Wie auf Kommando fand dann auch gleich die Wachablösung statt. Zugegebenermaßen beeindrucken mich die Herren in Fellmützen nur durch ihre Hitzebeständigkeit. Ihre britischen Gegenparts zeigen grundsätzlich eine viel größere Disziplin, wie mir scheint.
Endlich an meinem eigentlichen Ziel angelangt, musste ich dem Quartier Nyhaven seinen Charme zugestehen. Wand an Wand gebaute Häuschen jeglicher Farbe beherbergen unzählige Beizen, wo ich mich dann auch zum Mittagessen niederließ. Zu einer Portion heimischem Getreibe in Flüssigform (sehr zu empfehlen), verfasste ich alsdann den ersten Teil dieses Berichts.

Bericht erstellen
Auf dem weiteren Weg beschloss ich, einen Besuch in einem eigenwilligen Museum abzustatten. Die lokale Bevölkerung soll nämlich eine ganz eigene Kunstform geschaffen haben, die ich das „Klötzchen aufeinanderstapeln“ nenne. Etwas überrascht war ich, als man sich in diesem „Museum“ direkt mit allen nötigen Mitteln eindecken konnte, sollte man sich ebenfalls dieser Art von Kunst zuwenden wollen.
Ich beschloss einen anwesenden Herren anzusprechen, um mehr Hintergrundinformationen zu erhalten, wurde jedoch bitter enttäuscht. Dieser… Kerl war äußerst wortkarg und außerdem sehr angriffslustig. Natürlich konnte ich diese rüpelhafte Provokation nicht auf mir sitzen lassen! Obschon es für einen Moment prekär aussah für meine Wenigkeit, konnte ich schlussendlich siegreich aus dieser Konfrontation hervorgehen. Dennoch verließ ich die Lokalität unverzüglich.

Lego Löwe
Ich beschloss, mich durch dieses Erlebnis nicht entmutigen zu lassen und sprach alsbald den nächsten Einheimischen an.
„Hey du“, rief ich, da er mich zu allererst partout ignorierte. „Du siehst so aus, als wüsstest du, wo es etwas Gutes zu trinken gibt.“
(Das Testen der lokalen Spezialitäten gehört selbstverständlich zu meinem Auftrag dazu.)
Dies tat dann auch den Trick.
„Wie kommst du darauf?“, schnaubte er.
„Na, ich dachte ihr Piraten seid ganz schön trinkfreudig.
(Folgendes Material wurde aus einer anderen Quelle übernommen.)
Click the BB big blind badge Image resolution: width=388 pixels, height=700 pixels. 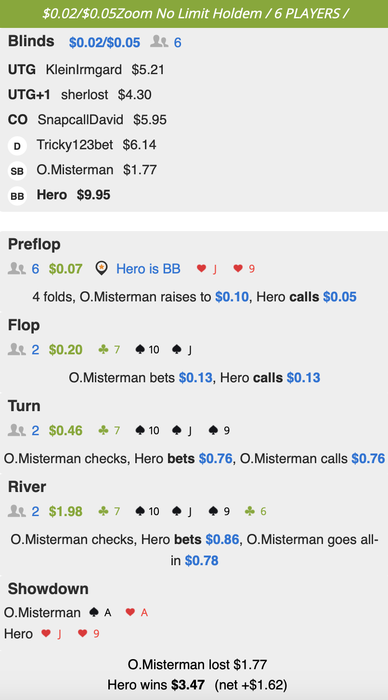click(x=17, y=196)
Rum fallera und so weiter…“
„Piraten?!?“
Oi, offenbar ein wunder Punkt. Ich wusste nicht, dass Bronze derart rot anlaufen konnte.
„Ich bin Niels Juel, Holadmiral Dänemarks! Ich bitte um etwas Respekt.“
Ah, das erklärte einiges.
„Ich besiegte die Schweden in Gotland, Öland und schlussendlich in der Køgebucht, wo sie sich 1677 geschlagen geben mussten! Ich bin Gouverneur von Gotland…“
Niels Juel „Schon gut, schon gut“, unterbrach ich ihn, denn ich glaubte, er wolle nicht mehr zu schwatzen aufhören.
„Mein Name ist Kirk“, stellte ich mich vor. „Und ich habe eine Mission. Ich bereise die Färöer, um meiner Auftraggeberin Bericht zu erstatten.“
„Färöer, wie?“, murmelte er nun. „Soll zu Schiff eine ganz schöne Reise sein.“
Zu Schiff. Was für ein Gedanke! Gut möglich, dass mich das Hafenviertel und der schmucke Admiral bei dieser Entscheidung beeinflussten, aber in dem Moment wurde mir klar, dass ich den Seeweg zu die Inseln nehmen würde. Eine vorzügliche Idee. Wäre da nicht eine gewisse, nagende Angst..
„Admiral, habt ihr gegen Piraten gekämpft?“
„Piraten? Von Zeit zu Zeit. Doch die Schweden waren bei weitem schlimmer.“
Sehr gut, mit Schweden sollten wir keine Probleme kriegen.
„Was ist mit Wikinger?“
Nun bedachte er mich mit einem zweifelnden Blick.
„Wikinger? Das war etwas vor meiner Zeit, mein Junge.“
Dann würde ich mich auch vor denen nicht zu fürchten brauchen. Sehr gut.
„Eine Frage noch, Admiral. Ich hörte, in der Bucht von Kopenhagen lebe eine Meerjungfrau. Meine Auftraggeberin sagte zwar, sie sei den Blick nicht wert, doch ich wollte dennoch die Meinung eines Einheimischen einholen.“
„Den lille Havfrue“, seufzte der Admiral nun. „Die kleine Meerjungfrau. Ein schnippisches kleines Flittchen, wenn du mich fragst. Tut dir dies ruhig an, wenn du es nicht lassen kannst.“
Nach meiner letzten Begegnung beim Klötzchenbau-Museum schien es mir, als könnte ich mit einem schnippischen Flittchen durchaus zurechtkommen. Doch offenbar kann man die Zeit hier besser nutzen.
Den Rest des Tages verbrachte ich mit erneutem Hin- und Hergehen und damit, mir einen hübschen Sonnenbrand auf der Nase zuzuziehen. Bis es mich dann am Abend in ein gemütliches Pub mit Stew, Kilkenny und Live Musik zog.
Nur weil man eine Kultur beobachten sollte, heißt das nicht, dass man das nicht in einer internationalen Umgebung tun kann, oder?

Kirk

PS: Diese Dänen haben einen guten Geschmack,was Namen angeht. Nur die Felle unter dem Namen beunruhigen mich ein wenig… soll das eine böse Vorahnung sein?